**EXERCISE TEXT:**
________________________________________

RT-PCR tests for viral detection were the first available clinical tests, though scaling up their production and availability has been a persistent challenge in many countries. Important testing advances have included the development of saliva-based protocols and loop-mediated isothermal amplification protocols for SARS-CoV-2 detection. Serological testing for SARS-CoV-2 received an early boost by the development and sharing of reagents by the Krammer lab at Mount Sinai, New York.
The rapid spread of COVID-19, which by March had led to nationwide lockdowns in Italy and Spain, spurred attempts at drug repurposing. On 22 March, the WHO launched SOLIDARITY, a global trial of four therapies: the RNA polymerase inhibitor remdesivir, chloroquine and hydroxychloroquine (this arm has now been stopped), the HIV protease inhibitor combination lopinavir and ritonavir (results so far are not encouraging), and lopinavir-ritonavir plus interferon beta (which has shown reduced viral shedding and alleviated symptoms in one open-label trial). At time of writing, two drugs have been shown to be effective in clinical trials, remdesivir and the corticosteroid dexamethasone. In randomized control trials, remdesivir shortened the length of hospitalisation, but did not have a significant impact on mortality; dexamethasone significantly reduced mortality in patients requiring supplemental oxygen.

________________________________________

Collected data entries
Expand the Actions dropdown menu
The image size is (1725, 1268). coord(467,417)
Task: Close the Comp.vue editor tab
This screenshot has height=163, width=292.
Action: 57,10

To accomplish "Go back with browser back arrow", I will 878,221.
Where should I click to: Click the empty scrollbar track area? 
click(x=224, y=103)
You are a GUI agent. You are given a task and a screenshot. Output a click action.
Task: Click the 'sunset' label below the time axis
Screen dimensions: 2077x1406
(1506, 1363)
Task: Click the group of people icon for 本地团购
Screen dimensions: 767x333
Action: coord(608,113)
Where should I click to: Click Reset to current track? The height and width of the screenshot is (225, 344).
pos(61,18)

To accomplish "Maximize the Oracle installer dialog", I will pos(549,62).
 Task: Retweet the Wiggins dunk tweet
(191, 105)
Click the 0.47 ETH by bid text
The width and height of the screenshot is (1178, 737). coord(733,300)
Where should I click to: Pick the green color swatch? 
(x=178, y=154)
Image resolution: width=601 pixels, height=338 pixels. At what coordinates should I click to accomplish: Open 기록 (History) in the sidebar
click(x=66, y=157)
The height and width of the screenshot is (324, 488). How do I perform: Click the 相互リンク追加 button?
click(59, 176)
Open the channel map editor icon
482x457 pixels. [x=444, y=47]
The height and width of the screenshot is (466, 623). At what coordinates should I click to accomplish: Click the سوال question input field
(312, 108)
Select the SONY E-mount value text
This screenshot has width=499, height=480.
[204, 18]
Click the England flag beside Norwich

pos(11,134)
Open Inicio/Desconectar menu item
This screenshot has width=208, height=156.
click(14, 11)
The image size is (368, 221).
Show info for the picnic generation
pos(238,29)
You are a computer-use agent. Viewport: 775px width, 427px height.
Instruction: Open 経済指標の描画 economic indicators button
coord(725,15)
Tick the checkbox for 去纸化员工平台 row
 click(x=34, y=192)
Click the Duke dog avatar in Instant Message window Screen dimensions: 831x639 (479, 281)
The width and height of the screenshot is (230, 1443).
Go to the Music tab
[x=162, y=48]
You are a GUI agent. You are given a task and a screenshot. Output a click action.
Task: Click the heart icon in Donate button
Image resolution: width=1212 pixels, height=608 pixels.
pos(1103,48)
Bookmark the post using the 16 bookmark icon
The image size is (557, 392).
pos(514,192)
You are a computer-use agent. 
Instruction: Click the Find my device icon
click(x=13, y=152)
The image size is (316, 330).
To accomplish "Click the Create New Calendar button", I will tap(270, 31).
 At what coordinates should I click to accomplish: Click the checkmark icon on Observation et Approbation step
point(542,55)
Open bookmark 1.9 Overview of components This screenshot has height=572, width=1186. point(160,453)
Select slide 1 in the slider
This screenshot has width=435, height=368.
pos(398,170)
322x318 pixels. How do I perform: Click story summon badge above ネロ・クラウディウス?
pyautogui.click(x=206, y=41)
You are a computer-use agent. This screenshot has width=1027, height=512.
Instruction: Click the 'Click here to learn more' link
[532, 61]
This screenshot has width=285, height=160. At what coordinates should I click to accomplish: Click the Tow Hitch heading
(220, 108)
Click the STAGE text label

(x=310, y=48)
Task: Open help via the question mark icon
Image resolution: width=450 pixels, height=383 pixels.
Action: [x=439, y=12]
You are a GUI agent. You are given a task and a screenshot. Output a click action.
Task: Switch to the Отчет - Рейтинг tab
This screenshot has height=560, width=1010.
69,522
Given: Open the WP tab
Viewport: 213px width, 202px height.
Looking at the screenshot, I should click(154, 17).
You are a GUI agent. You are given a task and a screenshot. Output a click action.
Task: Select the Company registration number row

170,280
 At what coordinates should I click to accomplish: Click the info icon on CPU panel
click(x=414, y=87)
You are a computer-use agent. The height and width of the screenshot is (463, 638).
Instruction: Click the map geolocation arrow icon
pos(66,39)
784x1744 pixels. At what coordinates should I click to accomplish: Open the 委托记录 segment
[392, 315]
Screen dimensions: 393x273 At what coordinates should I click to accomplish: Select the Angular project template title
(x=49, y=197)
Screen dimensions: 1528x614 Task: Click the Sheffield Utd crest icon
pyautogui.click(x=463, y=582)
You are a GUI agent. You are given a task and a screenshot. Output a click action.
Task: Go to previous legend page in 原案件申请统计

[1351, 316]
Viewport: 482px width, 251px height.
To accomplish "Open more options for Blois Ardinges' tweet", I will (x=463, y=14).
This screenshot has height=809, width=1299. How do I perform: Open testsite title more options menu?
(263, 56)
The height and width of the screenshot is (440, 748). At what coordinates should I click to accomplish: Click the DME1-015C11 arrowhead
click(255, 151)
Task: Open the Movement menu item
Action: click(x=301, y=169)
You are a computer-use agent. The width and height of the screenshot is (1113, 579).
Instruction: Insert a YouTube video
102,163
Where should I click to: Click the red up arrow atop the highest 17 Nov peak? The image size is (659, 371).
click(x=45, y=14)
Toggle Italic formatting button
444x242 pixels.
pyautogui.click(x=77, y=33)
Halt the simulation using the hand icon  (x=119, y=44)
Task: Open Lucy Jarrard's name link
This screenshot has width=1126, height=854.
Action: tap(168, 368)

________________________________________

Could you write the next part of the passage on COVID-19 testing and treatments, picking up right after its final sentence? These data come from a separate source.

**RESPONSE TO THIS EXERCISE:**
By April, human trials were underway for several vaccine candidates, including established approaches like inactivated SARS-CoV-2 preparations as well as more recent strategies such as RNA- and adenoviral-derived products. Early results on safety and immunogenicity are already available for some of these, with Moderna announcing that its RNA SARS-CoV-2 vaccine induced a specific antibody response in phase I trials, and CanSino also showing specific antibody induction by its adenovirus-based vaccine. Passive immunization is also being pursued by various means, including convalescent plasma, hyperimmune serum preparations and the development of SARS-CoV-2-specific monoclonal antibodies.
While the infectious agent was rapidly identified, understanding COVID-19 pathogenesis has proven much more difficult. Though respiratory failure remains the most frequent serious clinical feature of COVID-19, reports have linked SARS-COV-2 infection to coagulopathy and vascular disease, neurological defects (predominantly loss of taste and smell), kidney disease, stroke in young people, Kawasaki-like syndrome in children, and an array of other conditions. The risk of severe COVID-19 is clearly not evenly-distributed, with age the single most important risk factor, and a clear increased susceptibility in males. A genome-wide association study has also shown a link between ABO blood groups and severe COVID-19, with blood type A conferring increased susceptibility and blood type O conferring moderate protection. Hypertension and diabetes remain the most important comorbidities. Several studies have found that commonly used angiotensin-converting enzyme (ACE) inhibitors and angiotensin II receptor blockers have no negative effect on the outcomes of patients with COVID-19.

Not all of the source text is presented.